Le Premier ministre sénégalais Ousmane Sonko a dénoncé le dernier coup d’État en Guinée-Bissau, le qualifiant de mascarade et appelant à la reprise du processus électoral interrompu. Ses déclarations s’ajoutent à une vague d’indignation régionale face à cette prise de pouvoir dans un pays souvent cité comme plaque tournante du trafic de cocaïne en Afrique de l’Ouest.
Les critiques émanent de plusieurs capitales africaines, tandis que le bloc régional, la CEDEAO, prépare l’envoi d’une mission de médiation de haut niveau pour tenter de rétablir l’ordre constitutionnel. Sonko a affirmé que les résultats du scrutin devaient être publiés sans délai et que les électeurs de Guinée-Bissau devaient pouvoir achever le processus démocratique.

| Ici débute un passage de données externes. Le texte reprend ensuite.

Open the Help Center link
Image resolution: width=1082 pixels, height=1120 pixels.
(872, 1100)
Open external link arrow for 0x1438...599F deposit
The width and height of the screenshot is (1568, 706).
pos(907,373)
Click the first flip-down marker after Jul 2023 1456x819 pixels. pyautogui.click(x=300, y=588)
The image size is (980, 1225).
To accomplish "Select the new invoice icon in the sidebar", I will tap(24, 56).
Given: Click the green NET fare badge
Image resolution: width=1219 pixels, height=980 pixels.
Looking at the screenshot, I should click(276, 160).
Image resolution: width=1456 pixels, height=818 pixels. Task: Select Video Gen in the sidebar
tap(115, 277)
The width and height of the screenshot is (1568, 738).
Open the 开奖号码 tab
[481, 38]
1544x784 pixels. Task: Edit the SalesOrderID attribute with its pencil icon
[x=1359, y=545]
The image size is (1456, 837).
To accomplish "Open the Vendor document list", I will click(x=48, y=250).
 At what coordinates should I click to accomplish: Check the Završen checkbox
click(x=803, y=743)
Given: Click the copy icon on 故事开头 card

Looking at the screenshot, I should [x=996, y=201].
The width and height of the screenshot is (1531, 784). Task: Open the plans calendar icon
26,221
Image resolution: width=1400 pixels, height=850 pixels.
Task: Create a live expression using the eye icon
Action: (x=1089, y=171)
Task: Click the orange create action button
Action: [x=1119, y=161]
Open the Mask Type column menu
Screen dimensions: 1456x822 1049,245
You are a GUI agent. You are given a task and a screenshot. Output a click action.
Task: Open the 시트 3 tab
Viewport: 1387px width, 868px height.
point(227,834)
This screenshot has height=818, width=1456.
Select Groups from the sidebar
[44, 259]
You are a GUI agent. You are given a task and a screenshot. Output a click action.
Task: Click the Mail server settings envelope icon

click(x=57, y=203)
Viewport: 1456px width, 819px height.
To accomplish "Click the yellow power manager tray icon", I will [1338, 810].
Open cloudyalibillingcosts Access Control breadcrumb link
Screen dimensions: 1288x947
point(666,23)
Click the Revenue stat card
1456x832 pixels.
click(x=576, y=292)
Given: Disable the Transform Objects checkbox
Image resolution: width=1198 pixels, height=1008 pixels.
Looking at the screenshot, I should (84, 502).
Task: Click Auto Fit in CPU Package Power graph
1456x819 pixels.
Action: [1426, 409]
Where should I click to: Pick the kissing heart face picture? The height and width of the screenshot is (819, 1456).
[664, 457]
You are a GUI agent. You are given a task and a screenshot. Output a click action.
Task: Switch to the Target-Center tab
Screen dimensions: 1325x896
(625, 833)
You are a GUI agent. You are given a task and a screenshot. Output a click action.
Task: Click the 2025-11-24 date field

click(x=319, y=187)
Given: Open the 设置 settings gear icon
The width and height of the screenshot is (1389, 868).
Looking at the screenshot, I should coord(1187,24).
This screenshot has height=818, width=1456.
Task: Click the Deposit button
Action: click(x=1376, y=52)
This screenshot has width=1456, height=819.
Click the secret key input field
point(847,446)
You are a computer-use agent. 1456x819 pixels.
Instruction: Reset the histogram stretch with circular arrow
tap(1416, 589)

En dépit des pressions, la junte militaire semble chercher à consolider son autorité. Les dirigeants putschistes ont annoncé la nomination d’Ilidio Vieira Te en tant que Premier ministre et ministre des Finances, une décision présentée comme le premier jalon d’un nouveau gouvernement de transition.
Les observateurs régionaux soulignent que cette crise intervient dans un contexte de fragilité politique persistante en Guinée-Bissau, où plusieurs gouvernements ont été renversés au cours des dernières décennies. Les médiateurs espèrent que la pression diplomatique permettra de ramener les parties vers un cadre électoral crédible et accepté par tous.